Wagner Magazine, our twice-yearly alumni publication, has won a prestigious Gold Award in the CASE District II Accolades Awards program, sponsored by the Council for Advancement and Support of Education. The magazine was recognized in the B&W Photography category for the inside front cover spread that appeared in the Summer 2011 issue, which presented a photo (below) of Lower Manhattan taken from New York's Upper Harbor in the mid-1940s by Harold H. "Hal" Carstens '50.
"The inside front cover spread of every issue is devoted to a photograph, which we hope has the 'wow factor' that will make readers stop and look, and also read about the contents of the magazine displayed on the photograph," said Wagner Magazine editor Laura Barlament. "For this issue, we searched in a large collection of negatives donated to us a few years ago by the late Hal Carstens. He took these photos during his years at Wagner, 1946–48, with a Kodak Medalist camera. ... This scene shows Lower Manhattan — a sight every Wagner student knows intimately, from campus views and Staten Island ferry trips — in a time before the World Trade Center existed. This photo expresses Wagner College’s connection to New York City, which is key to our current success and to the Wagner educational experience for generations of students."
Carstens, an Englewood, N.J. native, served with the Army in the Philippines during World War II, where he took courses in journalism.
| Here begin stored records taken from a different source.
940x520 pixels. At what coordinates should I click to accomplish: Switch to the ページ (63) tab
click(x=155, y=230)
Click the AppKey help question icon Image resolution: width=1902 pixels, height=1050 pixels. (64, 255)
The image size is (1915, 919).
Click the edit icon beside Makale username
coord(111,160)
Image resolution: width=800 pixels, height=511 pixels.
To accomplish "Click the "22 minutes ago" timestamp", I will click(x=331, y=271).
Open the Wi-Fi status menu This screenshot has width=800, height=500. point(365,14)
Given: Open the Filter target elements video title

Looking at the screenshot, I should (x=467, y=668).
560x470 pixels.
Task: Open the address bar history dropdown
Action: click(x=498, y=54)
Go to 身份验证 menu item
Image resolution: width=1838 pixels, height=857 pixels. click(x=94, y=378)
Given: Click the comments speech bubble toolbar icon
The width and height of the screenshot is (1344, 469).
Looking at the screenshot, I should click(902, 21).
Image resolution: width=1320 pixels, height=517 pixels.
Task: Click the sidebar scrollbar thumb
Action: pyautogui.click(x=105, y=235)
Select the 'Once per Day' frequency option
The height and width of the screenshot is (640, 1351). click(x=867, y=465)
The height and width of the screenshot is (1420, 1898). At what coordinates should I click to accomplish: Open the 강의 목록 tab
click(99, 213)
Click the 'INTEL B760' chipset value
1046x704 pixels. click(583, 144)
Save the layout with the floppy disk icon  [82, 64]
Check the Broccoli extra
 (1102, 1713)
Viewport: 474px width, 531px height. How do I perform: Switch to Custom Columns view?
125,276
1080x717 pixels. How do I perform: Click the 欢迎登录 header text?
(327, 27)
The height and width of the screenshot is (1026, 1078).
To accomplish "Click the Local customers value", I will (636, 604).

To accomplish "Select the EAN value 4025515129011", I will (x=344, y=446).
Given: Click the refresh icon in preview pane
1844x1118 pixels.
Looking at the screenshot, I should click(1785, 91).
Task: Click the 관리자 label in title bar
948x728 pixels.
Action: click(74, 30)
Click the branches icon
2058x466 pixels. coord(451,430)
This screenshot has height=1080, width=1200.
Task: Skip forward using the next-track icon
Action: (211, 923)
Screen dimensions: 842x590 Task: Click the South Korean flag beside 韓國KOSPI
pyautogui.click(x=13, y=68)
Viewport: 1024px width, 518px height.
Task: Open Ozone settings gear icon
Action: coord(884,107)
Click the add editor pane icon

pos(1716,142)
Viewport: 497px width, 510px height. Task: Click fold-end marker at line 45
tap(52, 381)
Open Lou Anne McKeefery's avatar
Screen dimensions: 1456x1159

His camera of choice was the durable, medium format Kodak Medalist. “Built like a tank,” as one user described it, the Medalist was known to military photographers as the “American Leica.” Carstens attended Wagner College after WW2. He served 11 years on the college's board of trustees — two years as secretary (1986, 1987) — and received the Alumni Achievement Award from Wagner in 1976. He was the president and former publisher of Carstens Publications Inc., which publishes three internationally distributed monthly magazines: Railroad Model Craftsman, Flying Models and Railfan & Railroad. Carstens passed away in 2009 at the age of 84.